Restoran derecelendirme sistemi Michelin’in global ölçekte genişlemesinin uzun bir süreç olduğunu eklemek gerek. Örneğin Amerika 2005 yılında katılmış. Her ülkenin kendine has bir restorancılık geleneği olduğu için aynı seviyeyi tutturmak oldukça zor. Türkiye rehbere katılan 38. ülke oldu. Bazı ülkelerde uygulama çok başarılı bulunsa da bazılarında aynı çizgiye ulaşılamıyor. Örneğin bu konuda görüşünü aldığım İspanyol yazar İgor Cubillo, İspanya uygulamasını iyi buluyor, ancak İtalyan yazar Gualtiero Spotti, İtalya’daki uygulamanın İspanya başarısını yakalayamadığını ifade ediyor. İtalya’da bazı aile işletmeleri o kadar iyi ki, hepsini listelemek belli ki mümkün değil; daha çok şef restoranlarına odaklanılıyor.
Son yıllarda eklenen Hırvatistan, Estonya gibi ülkeler pek umduklarını bulamamış, Michelin’i ülkeye getirmek için verdikleri paralara değmemiş gibi görünüyor. Elbette bazı ülkelerde durum iyice çapraşık bir hal alıyor. Singapur için apayrı bir sokak yemekleri kategorisi açılması gerekmişti mesela. Çünkü her ülkenin yemek alışkanlıkları ve lokanta tarzları farklı. Dolayısıyla rehber bazen seviyeyi düşürmek veya kriterleri esnetmekle suçlanıyor. Bu eleştirileri elbette kabul etmiyorlar ama ülkeye göre farklı kategoriler açmak zorunda kaldıkları da bir gerçek. Örneğin baklavacı, muhallebici, pastane dolu İstanbul’a bir tatlı kategorisi yakışırdı.
‘‘Bağcılar’a Michelin getirdik”
İstanbul yemek açısından heyecan verici bir kent. Ancak çeşitlilik karşısında gizli müfettişler biraz afallamış olmalı. Bizim de bambaşka bir yemek kültürümüz var. Esnaf lokantaları, meyhane, ocakbaşı, kebapçı, tek tip yemek veren köfteci, dönerci, pideci, mantıcı, börekçi gibi lezzet noktalarımız var. Bunları aynı potada değerlendirmek hiç kolay değil. Elmalar ve armutları karşılaştırmak zor.
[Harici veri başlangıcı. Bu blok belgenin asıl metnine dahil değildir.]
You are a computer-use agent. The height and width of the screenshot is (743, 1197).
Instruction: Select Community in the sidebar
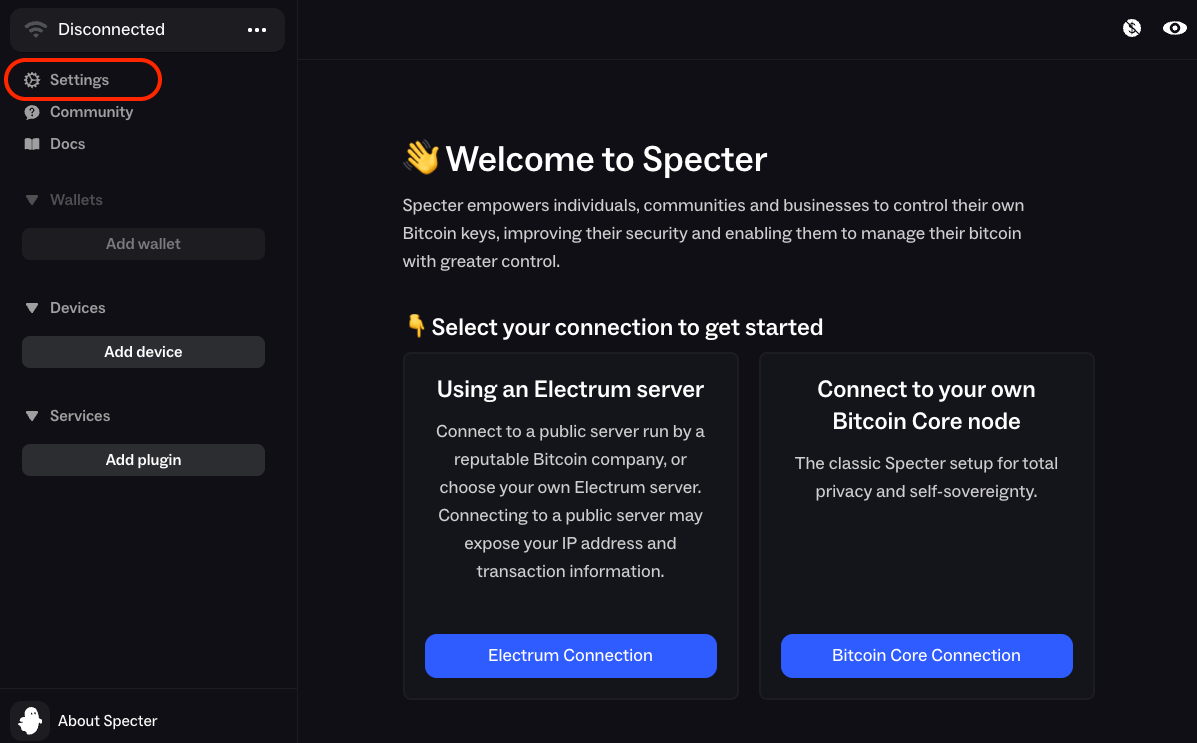pyautogui.click(x=91, y=111)
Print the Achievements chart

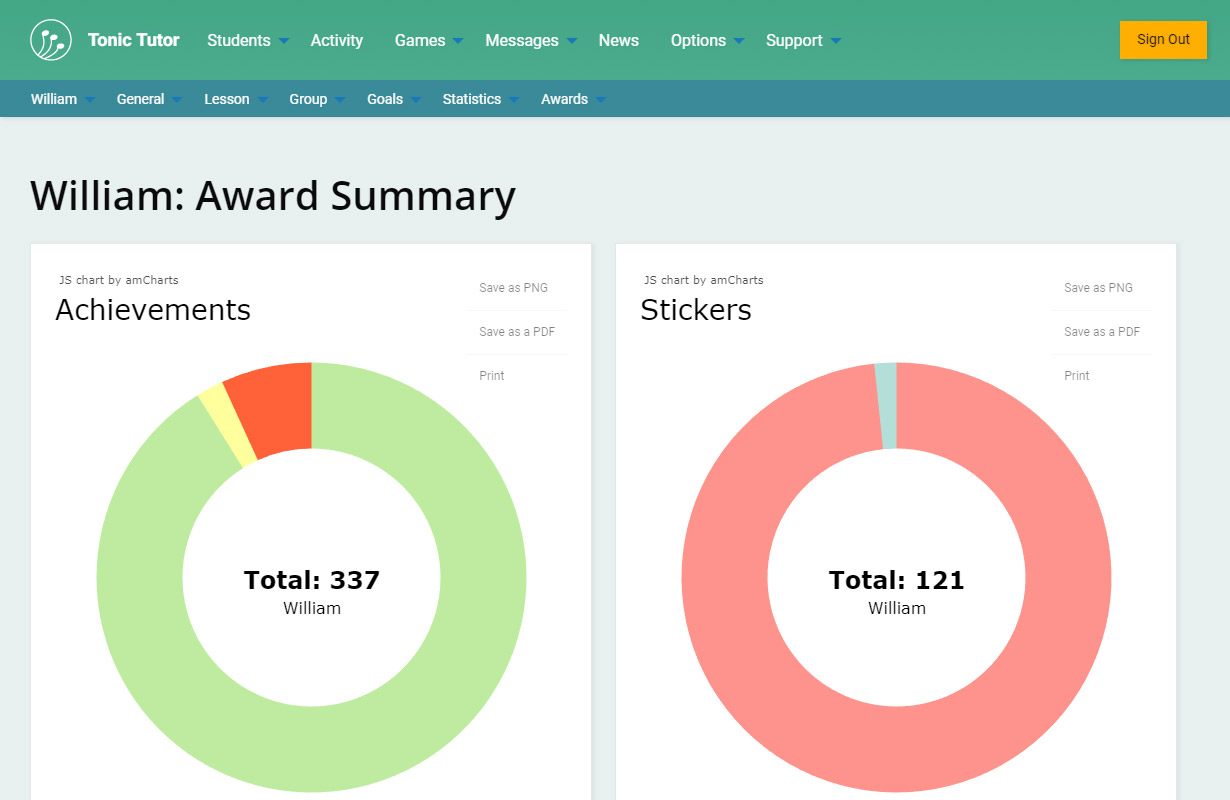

Michelin Rehberleri Uluslararası Direktörü Gwendal Poullennec, ödülleri vermek için İstanbul’daydı. Kendisine bu soruyu yönelttiğimde, “En iyi elmayı ve en iyi armudu seçmek durumundayız” demişti. Ancak bu hedef tam tutmamış ve özellikle tavsiye edilen restoranlar kategorisi tam bir “Tutti Frutti” meyve salatası olmuş: “Bu mekânlar girebiliyorsa niye şunlar bunlar yok?” Herkesin en çok konuştuğu konu oldu. Bu arada müfettişler kent merkezine odaklanmış görünüyor. Örneğin merkez dışı olan Casa Lavanda listede kesin olması gerekirken giremedi, Adalar’a belli ki hiç gidilmemiş. Gecenin espirisi ise Seraf’ın şefi Sinem Özler’den geldi: “Bağcılar’a Michelin getirmeyi başardık” dedi. Poullennec, İstanbul’un sınırlarının nerede çizildiği soruma net bir cevap veremedi, “Bazen merkezde kalıyoruz” dedi. Michelin Rehberi’nin Türkiye’ye gelmesi iyi bir başlangıç. İlk başta yanlışlar, eksikler olsa da sektörün önünü açacak. Bu arada yeni bir haber olarak son derece prestijli Gault & Millau Guide sisteminin de Gökmen Sözen organizasyonuyla Türkiye’ye geleceği müjdesini verelim. Çok detaylı bir restoran/şef değerlendirme sistemi olmasıyla bilinen ve 20 puan üzerinden derecelendirme yapan bu rehber çıtayı biraz daha yükseltecek.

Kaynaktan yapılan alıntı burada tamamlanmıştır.